輪廻に帰るのはアストラル体とは別の何かであるということもこの会話から想像できた。
「輪廻に帰る前のアストラル体の摂取が禁忌ということでそれを行った者が禁忌の者なんですね…。」
「そうです…。正式には禁忌の者は知恵があるものが輪廻に帰っていないアストラル体を吸収した場合に使われる言葉です。」
「動物たちの食物連鎖には当てはまらず。あくまでその対象は人や人を超える存在に使われると。」
「その通りです。輪廻に帰る前のアストラル体は…いや何でもないです。」
なまはげはさらに何かを伝えようとしたが、口ごもった。その発言は禁忌に触れるものなのかもしれないと思い私もそれ以上禁忌の者に対しての質問をやめ、通常のアストラル体結合に関しての質問に変えた。

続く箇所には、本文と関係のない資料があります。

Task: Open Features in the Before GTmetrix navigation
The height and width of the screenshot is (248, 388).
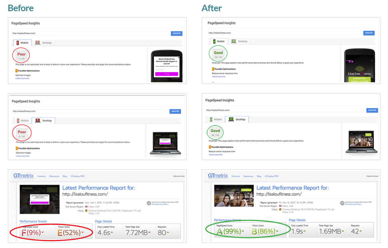Action: [x=41, y=176]
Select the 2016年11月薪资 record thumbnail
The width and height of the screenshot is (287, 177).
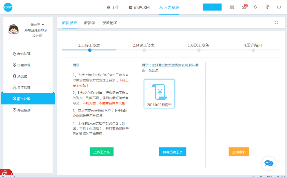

「輪廻に帰ったアストラル体なら人と犬のアストラル体を結合し、犬人となることも問題ないと言うことなんですね。」
「その通りです…。私と同じ王の従者にも、動物と合わさった者たちが多くいますからね。やはり動物の強靭なアストラル体は使いこなせれば戦闘において優位になりますからね。」
「それは興味深い…、ぜひとも見てみたいものです。」
日出が目を輝かせて突然話に入って来た。
一方で、千暁は店で売っているものに目を奪われていて、全然ついて来ていない。
なんともみんな王様に会うと言うのに自由なのだ…、さきがおもいやられた。
日出と千暁を呼び付けながら、今から王様に会うんだぞと大人なげなく注意したら、二人とも凹むわけでもなく、ここに興味が引くものが多すぎると反論して来た…。